Before I can tell you what happened to me, I first must bore you with a few technicalities of my job.
As you know, my office lies at the bottom of the sea. I wear a suit to the office. It’s a wet suit. This time of year the water is quite cool. So what we do to keep warm is this: We have a diesel powered industrial water heater. This $20,000 piece of equipment sucks the water out of the sea. It heats it to a delightful temperature.
It then pumps it down to the diver through a garden hose, which is taped to the air hose. Now this sounds like a darn good plan, and I’ve used it several times with no complaints.
What I do, when I get to the bottom and start working, is take the hose and stuff it down the back of my wet suit. This floods my whole suit with warm water. It’s like working in a Jacuzzi.
Everything was going well until all of a sudden, my butt started to itch. So, of course, I scratched it. This only made things worse. Within a few seconds my butt started to burn. I pulled the hose out from my back, but the damage was done. In agony I realized what had happened.
The hot water machine had sucked up a jellyfish and pumped it into my suit. Now, since I don’t have any hair on my back, the jellyfish couldn’t stick to it however, the crack of my butt was not as fortunate.
When I scratched what I thought was an itch, I was actually grinding the jellyfish into the crack of my butt.
I informed the dive supervisor of my dilemma over the communicator. His instructions were unclear due to the fact that he, along with five other divers, were all laughing hysterically.
Needless to say I aborted the dive. I was instructed to make three agonizing in-water decompression stops totaling sixty-five minutes before I could reach the surface to begin my chamber dry decompression. When I arrived at the surface, I was wearing nothing but my brass helmet.

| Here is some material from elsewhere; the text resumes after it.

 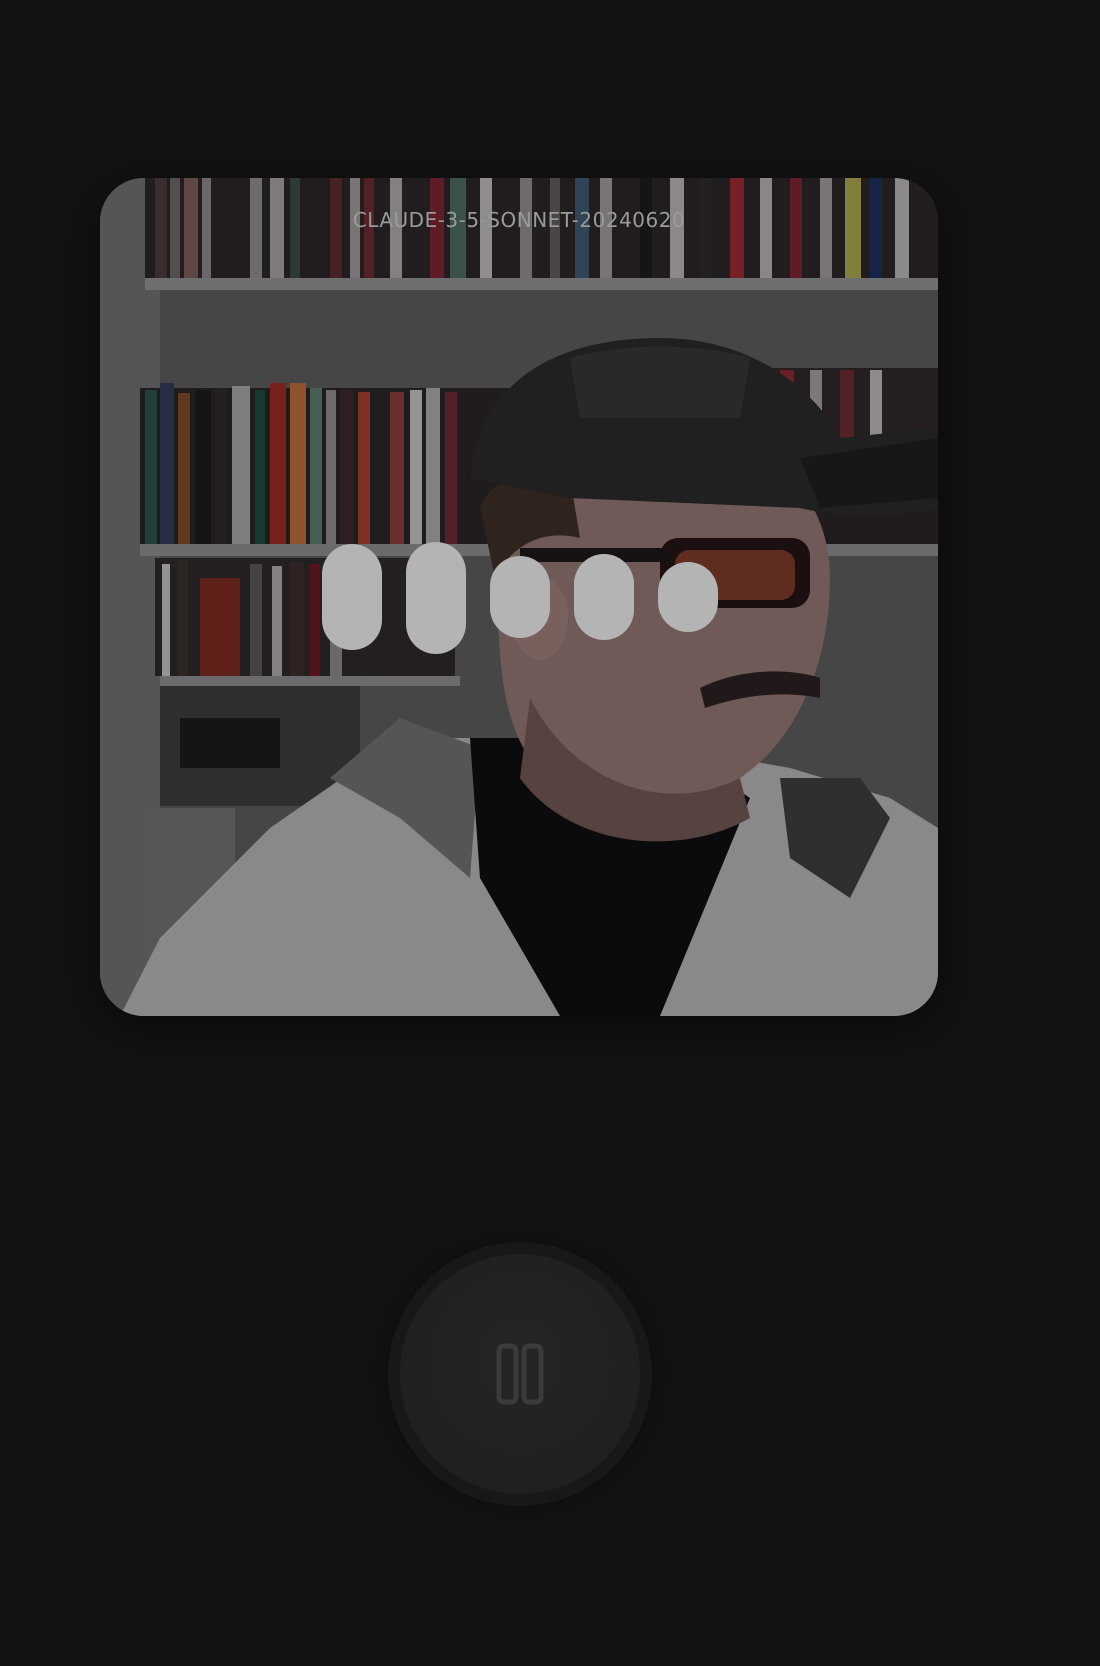 I want to click on voice-activity-indicator, so click(x=520, y=598).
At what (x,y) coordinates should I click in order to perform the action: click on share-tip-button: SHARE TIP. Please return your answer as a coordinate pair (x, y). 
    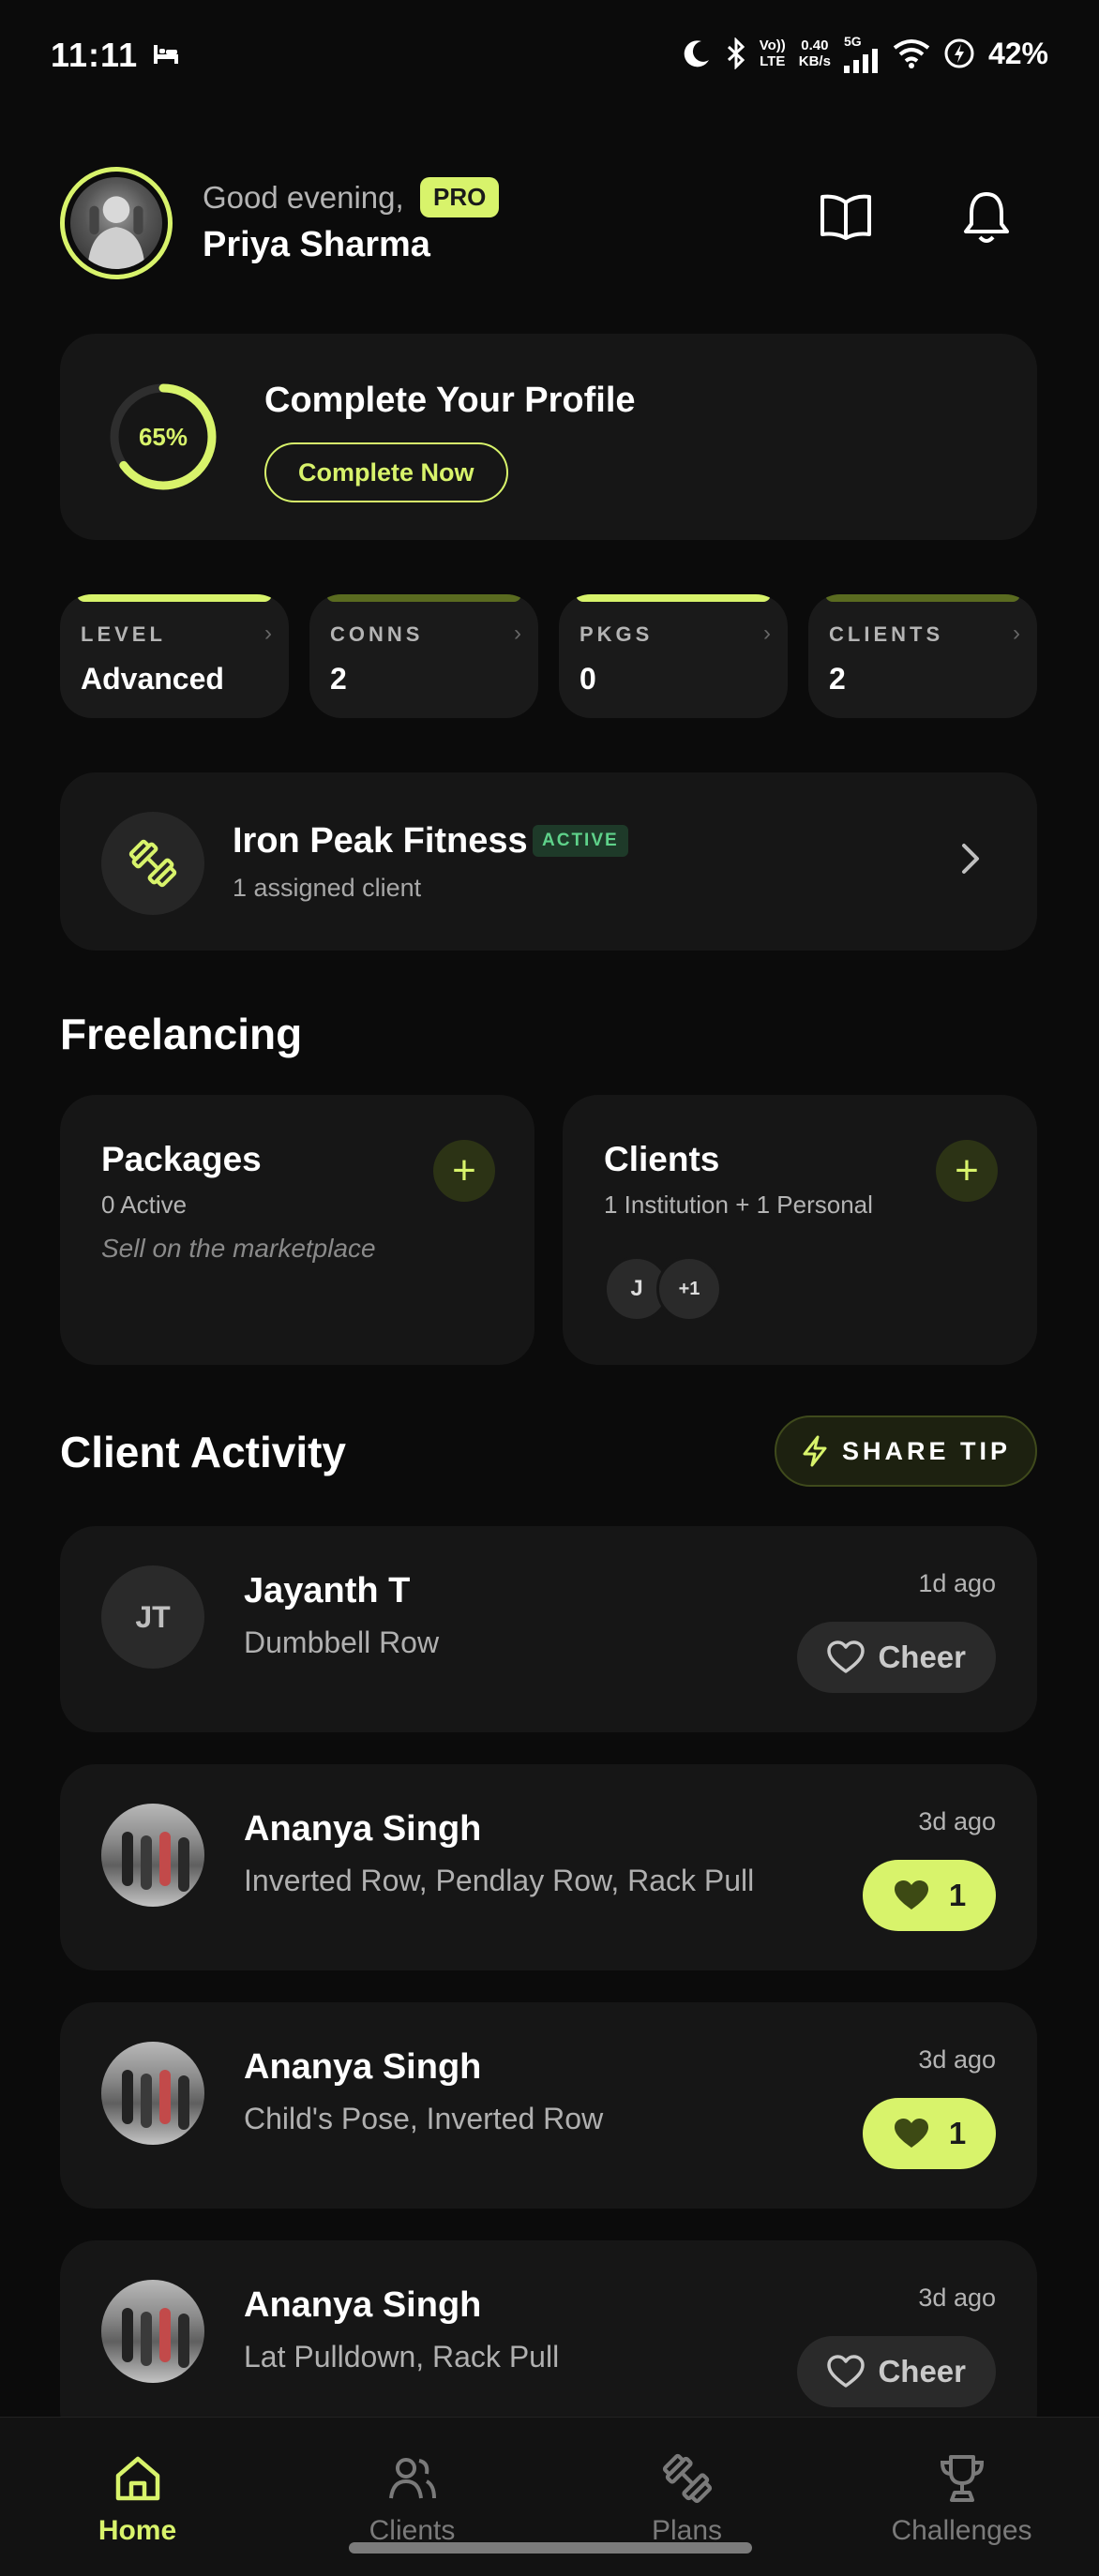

As I climbed out of the water, the medic, with tears of laughter running down his face, handed me a tube of cream and told me to rub it on my butt as soon as I got in the chamber.
The cream put the fire out, but I couldn’t poop for two days because my butt was swollen shut.
So, next time you’re having a bad day at work, think about how much worse it would be if you had a jellyfish shoved up your butt.
Now repeat to yourself, “I love my job, I love my job, I love my job.”
Now whenever you have a bad day, ask yourself, is this a jellyfish bad day?
May you NEVER have a jellyfish bad day!!
Thanks for the laugh Dad. I thought it was hilarious.
To close a fantastic day in a wonderful way, I did one of the things I really love to do, and that’s bake bread. I baked it using the wheat that the creatures and I ground, and everyone enjoyed it nice and hot with some delicious strawberry jam.
I am so grateful for another day of life in which the creatures and I could experience more of the beauty that surrounds us. I am also grateful for the opportunity to communicate with my Sweetheart – even though he’s so very far away. Life is good.